Dire que Joe Carnahan est un réalisateur et scénariste sous-estimé est une vérité on ne peut plus réelle. Lui qui a su gagner la confiance des frères Scott après avoir écrit et réalisé le très bon Narc et le pas trop dégueulasse Mi$e à prix réalise son premier blockbuster hollywoodien avec l’adaptation ciné de L’Agence tous risques. $110 millions de budget délivrés par les frangins angliches, et le film fait un score très très moyen, ne remboursant même pas les ¾ de son budget aux USA. Dommage, parce que même s’il n’était pas si terrible, l’adaptation était plutôt sympa. Et puis Liam Neeson a la classe. La putain de classe, même. De toute façon, je vous mets au défi de me trouver un film où Liam Neeson n’a pas la classe. Même en Zeus il est cool ! Et ça tombe bien, parce qu’il a le rôle principal de The Grey (Le territoire des loups en VF) où, devinez quoi, il a la classe ! L’histoire, en quelques mots, est celle d’une poignée d’ouvriers travaillant pour une compagnie pétrolière envoyés en Alaska, et dont l’avion s’écrase en plein vol. Cinq survivants au crash vont devoir survivre en milieu hostile, froid, et peuplé par des loups qui n’ont pas l’air très très gentils.
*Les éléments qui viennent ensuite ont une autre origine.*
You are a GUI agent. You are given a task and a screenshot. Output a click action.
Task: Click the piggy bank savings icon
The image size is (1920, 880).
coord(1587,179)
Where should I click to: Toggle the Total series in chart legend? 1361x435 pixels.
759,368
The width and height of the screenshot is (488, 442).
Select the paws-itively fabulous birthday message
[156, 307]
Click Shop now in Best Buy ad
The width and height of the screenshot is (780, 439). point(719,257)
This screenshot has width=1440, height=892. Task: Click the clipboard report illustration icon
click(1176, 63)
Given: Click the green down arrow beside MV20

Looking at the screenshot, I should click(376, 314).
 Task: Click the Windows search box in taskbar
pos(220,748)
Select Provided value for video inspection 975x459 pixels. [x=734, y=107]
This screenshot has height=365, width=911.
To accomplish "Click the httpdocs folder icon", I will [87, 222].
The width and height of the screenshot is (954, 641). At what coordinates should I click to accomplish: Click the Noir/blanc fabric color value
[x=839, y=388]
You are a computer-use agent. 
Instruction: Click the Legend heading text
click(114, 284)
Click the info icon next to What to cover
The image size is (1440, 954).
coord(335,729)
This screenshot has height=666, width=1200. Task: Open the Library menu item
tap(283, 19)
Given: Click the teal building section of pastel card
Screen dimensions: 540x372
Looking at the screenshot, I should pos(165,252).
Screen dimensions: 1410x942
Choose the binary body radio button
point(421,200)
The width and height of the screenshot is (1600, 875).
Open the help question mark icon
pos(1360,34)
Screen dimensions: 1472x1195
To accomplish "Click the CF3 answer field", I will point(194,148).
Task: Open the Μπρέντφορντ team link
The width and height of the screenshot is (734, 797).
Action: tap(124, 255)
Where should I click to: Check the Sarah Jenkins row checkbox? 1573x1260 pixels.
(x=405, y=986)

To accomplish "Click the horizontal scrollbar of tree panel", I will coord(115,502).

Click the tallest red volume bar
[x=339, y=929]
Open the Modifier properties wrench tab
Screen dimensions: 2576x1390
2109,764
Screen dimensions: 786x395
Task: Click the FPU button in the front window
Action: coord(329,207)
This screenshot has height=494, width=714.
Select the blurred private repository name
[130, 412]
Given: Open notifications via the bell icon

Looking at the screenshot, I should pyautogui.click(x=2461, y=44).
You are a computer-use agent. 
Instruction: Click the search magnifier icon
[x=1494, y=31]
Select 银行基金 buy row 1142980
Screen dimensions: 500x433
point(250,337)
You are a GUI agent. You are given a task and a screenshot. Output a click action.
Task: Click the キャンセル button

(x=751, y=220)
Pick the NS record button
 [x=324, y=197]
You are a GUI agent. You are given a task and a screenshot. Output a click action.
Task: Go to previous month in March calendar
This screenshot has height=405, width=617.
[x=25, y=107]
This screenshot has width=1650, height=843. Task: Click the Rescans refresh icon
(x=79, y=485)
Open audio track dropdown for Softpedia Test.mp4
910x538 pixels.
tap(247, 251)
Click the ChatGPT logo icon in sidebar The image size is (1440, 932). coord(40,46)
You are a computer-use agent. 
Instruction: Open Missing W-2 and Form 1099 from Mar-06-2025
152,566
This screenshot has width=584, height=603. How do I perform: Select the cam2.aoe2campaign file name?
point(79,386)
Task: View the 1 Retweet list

John Ottway, l’un des survivants, à l’existence torturée, pense que seule la forêt leur offrira un refuge un peu plus rassurant, même s’ils savent tous profondément qu’ils ne survivront pas à cette fatalité…

Je préfère le dire d’emblée, Le territoire des loups est THE film de Joe Carnahan. Ce mec est à ça de la perfection avec ce film. Vous comprenez, à ça! Il prouve qu’en 2012, ON PEUT renouveler des genres ou des sous-genres cinématographiques. Si ça c’est pas un scoop! Car Le territoire des loups, film qui a été vendu comme un survival – avec des loups, donc – n’en est pas un. Ou plutôt, il n’est pas un survival au sens où on l’entend, au sens où Je suis une légende est un survival, au sens où le meilleur film de Kevin Costner, The Postman, est un survival (pour ceux qui ne l’auraient pas compris, cette référence était bourrée d’ironie). Ce film-ci est plutôt un cousin éloigné de Délivrance, brutal et profond, utilisant des axes sensiblement similaires pour présenter son sujet. Le vif du sujet, ce n’est pas le combat entre cinq hommes et des loups, c’est plutôt le combat d’un seul homme contre lui-même, contre son lourd passé, qui vivra finalement ce périple comme un véritable chemin de croix.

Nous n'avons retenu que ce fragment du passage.